In regard to this example, I can make some comments. First, COL for many years relied on the NHM version of LepIndex for its Lepidoptera classification. This was certainly the most complete resource available, but deeply flawed in many ways.

A version of LepIndex was imported a few years ago into TaxonWorks and has been somewhat cleaned at least for some sections of the order, although butterflies and noctuoid moths still have MANY issues. You can read some more here: https://stangeia.hobern.net/global-lepidoptera-index/. Among other things, I have reviewed the names within GBIF for which the largest numbers of records were unresolved by COL/LepIndex and have fixed many of these, including Aglais io.
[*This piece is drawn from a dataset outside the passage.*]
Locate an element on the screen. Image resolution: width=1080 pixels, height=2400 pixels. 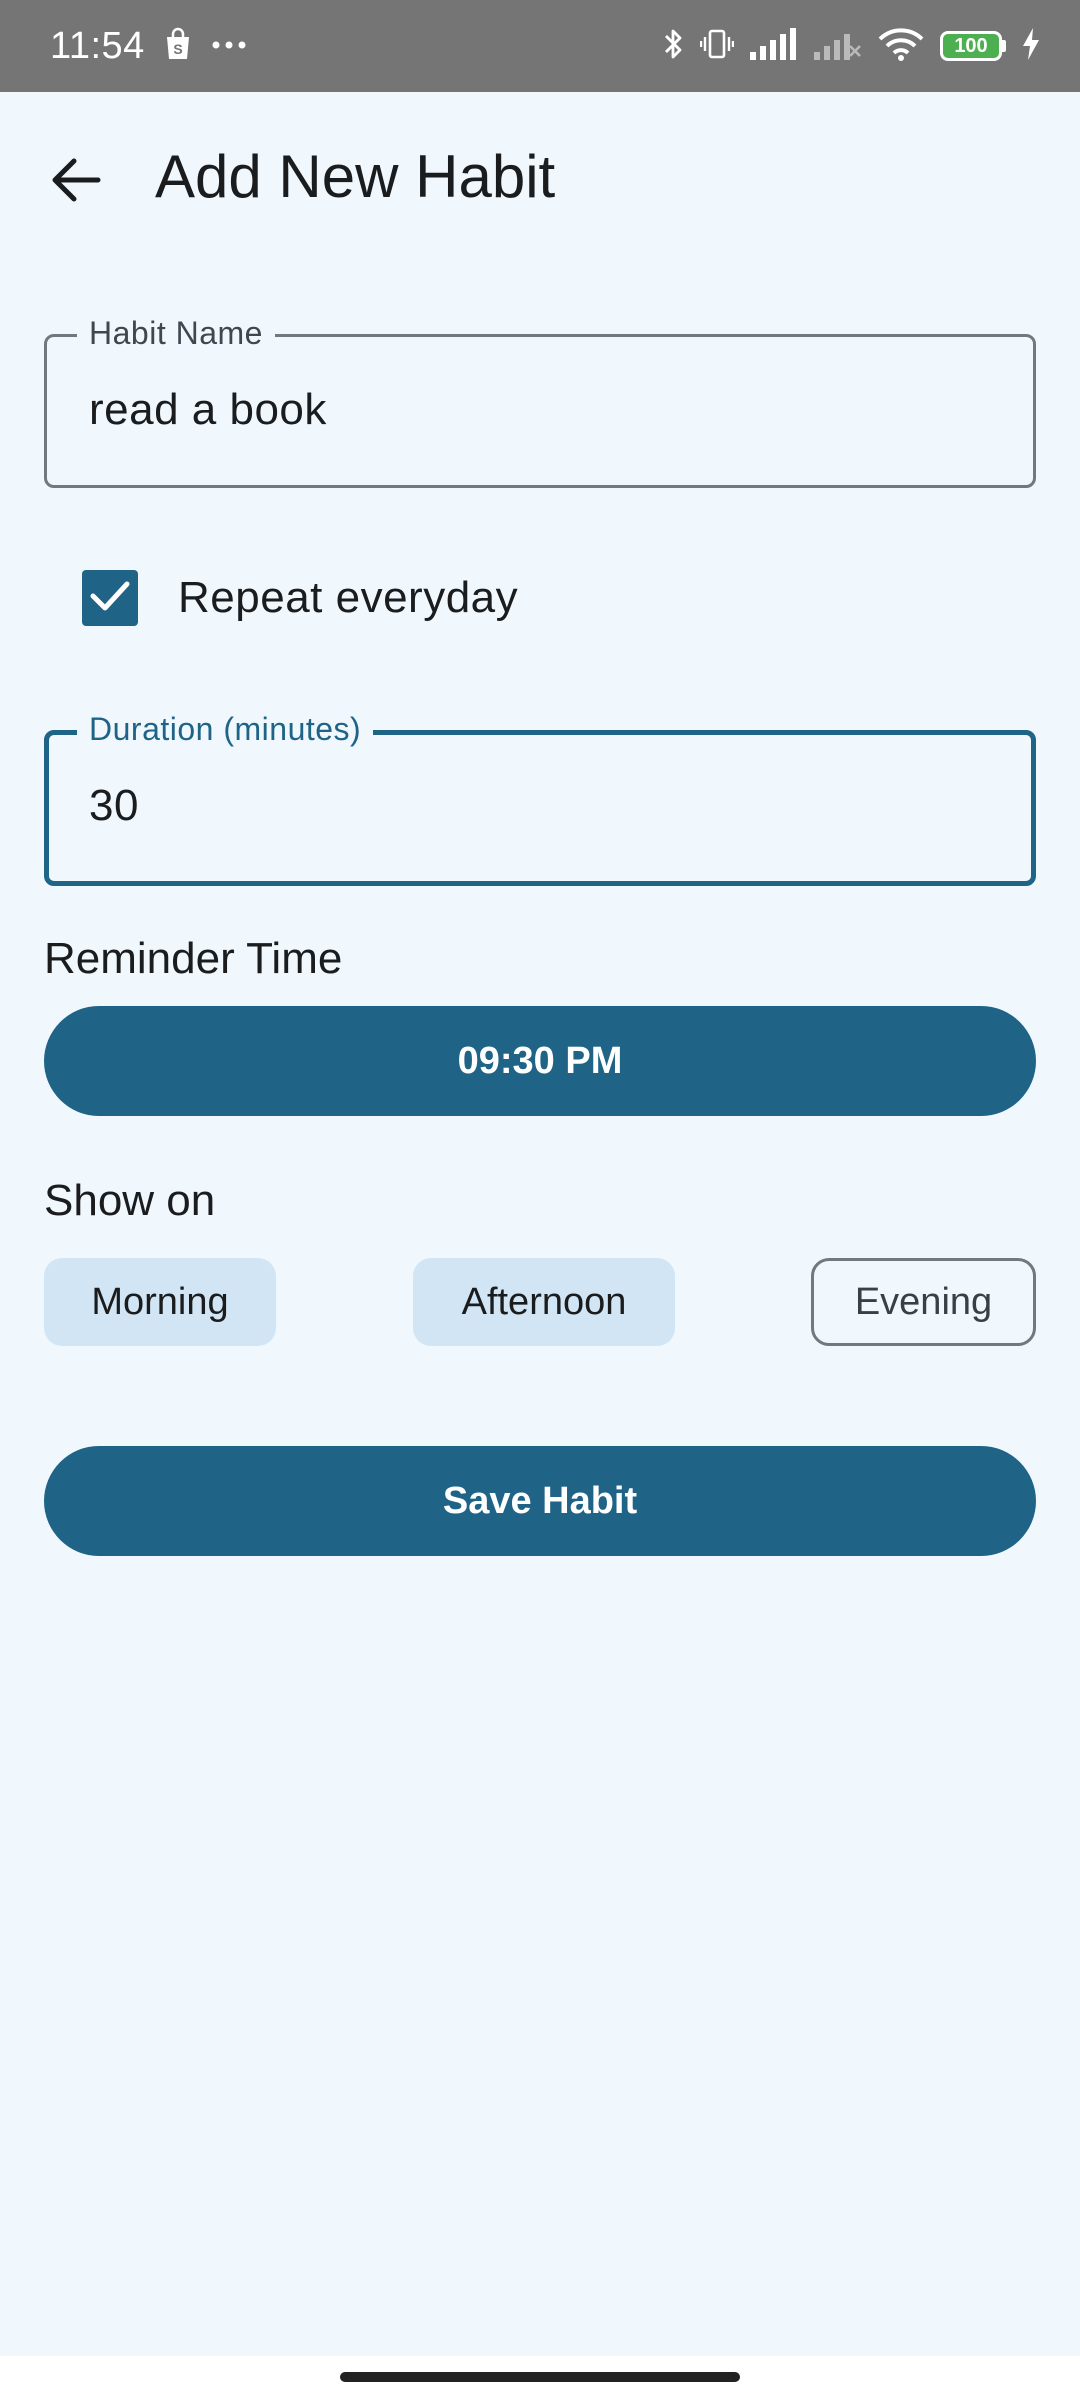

The update dates in ChecklistBank/COL relate to the dataset as a whole rather than individual species. This is undesirable, and COL does have mechanisms for datasets to supply actual per-record curation dates. You can see an example here for a moth from a family that I (currently) still curate outside TaxonWorks: https://www.catalogueoflife.org/data/taxon/98XPG - at present TaxonWorks is not exposing this level of detail. I should explore with them how they can offer it.

jhpoelen commented 1 year ago

@dhobern thanks for taking the time to respond and for providing context for the [Aglais io] name review that Jeff Ollerton noticed.
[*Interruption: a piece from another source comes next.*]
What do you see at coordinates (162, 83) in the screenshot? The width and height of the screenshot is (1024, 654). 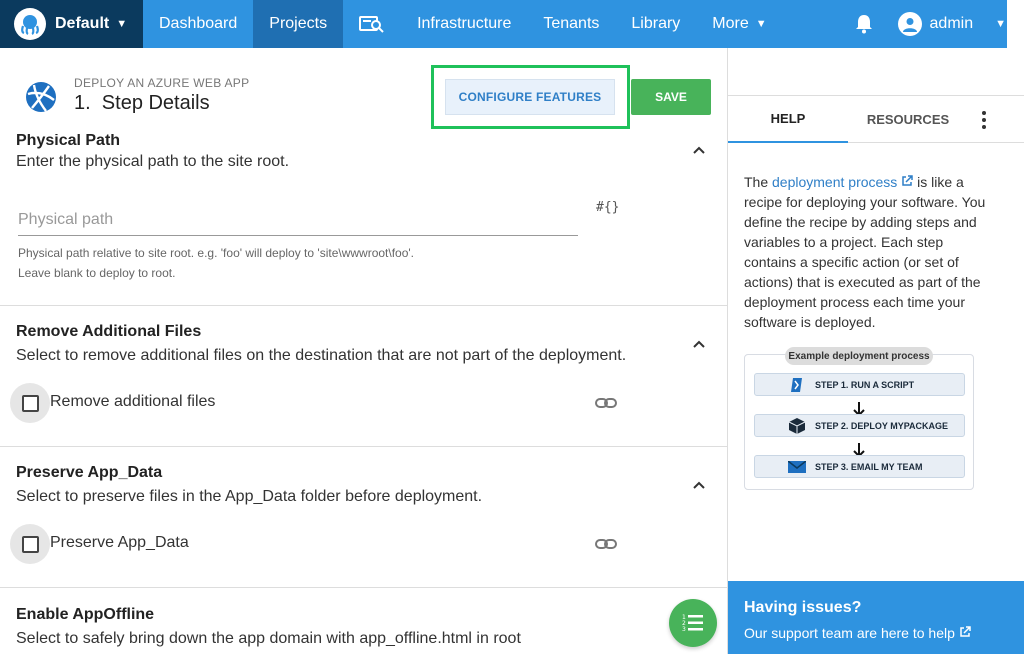 I see `step-template-name: DEPLOY AN AZURE WEB APP` at bounding box center [162, 83].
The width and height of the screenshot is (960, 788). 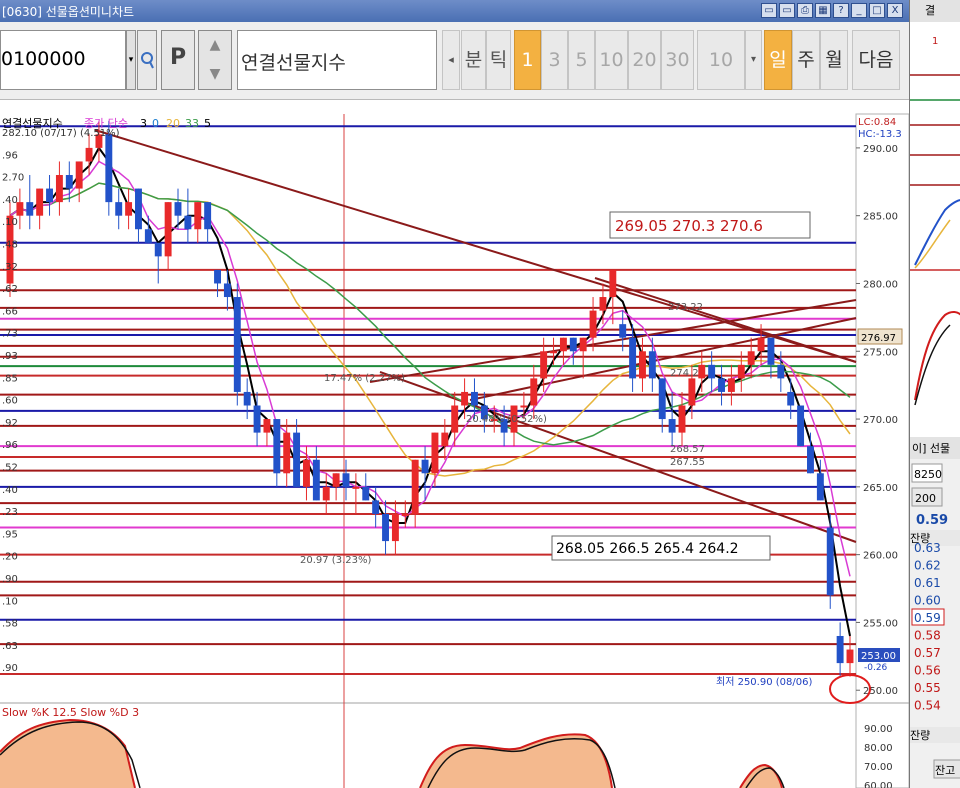 I want to click on help-button: ?, so click(x=841, y=10).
I've added a note at https://github.com/bio-guoda/preston/issues/198 to have a peek at ways to track checklist bank and their related source archives. Am open to suggestions.

jhpoelen commented 1 year ago

fyi @seltmann

jhpoelen commented 1 year ago

In a newer version of Nomer using a newer version of Catalogue of Life, the Aglais io is picked up as expected.

echo -e "\tAglais io" | nomer append col

produced:

    Aglais io   HAS_ACCEPTED_NAME   COL:93Q3Q   Aglais io   (Linnaeus, 1758)    species     Biota | Animalia | Arthropoda | Insecta | Lepidoptera | Papilionoidea | Nymphalidae | Nymphalinae | Nymphalini | Aglais | Aglais io COL:5T6MX | COL:N | COL:RT | COL:H6 | COL:LP | COL:5G9 | COL:DGC | COL:93MY9 | COL:93N4T | COL:8ZZ5K | COL:93Q3Q    unranked | kingdom | phylum | class | order | superfamily | family | subfamily | tribe | genus | species        https://www.catalogueoflife.org/data/taxon/93Q3Q

with

$ nomer properties | grep preston
nomer.preston.dir=
nomer.preston.remotes=https://zenodo.org/record/7196029/files
nomer.preston.version=hash://sha256/b3742bf43d9da0a8ed5522659199f47d68d31aaf46c90381190f324c1ac143f2
jhpoelen commented 1 year ago

Closing issue because the apparent Aglais io alignment inconsistency was due to the underlying versions of Catalogue of Life.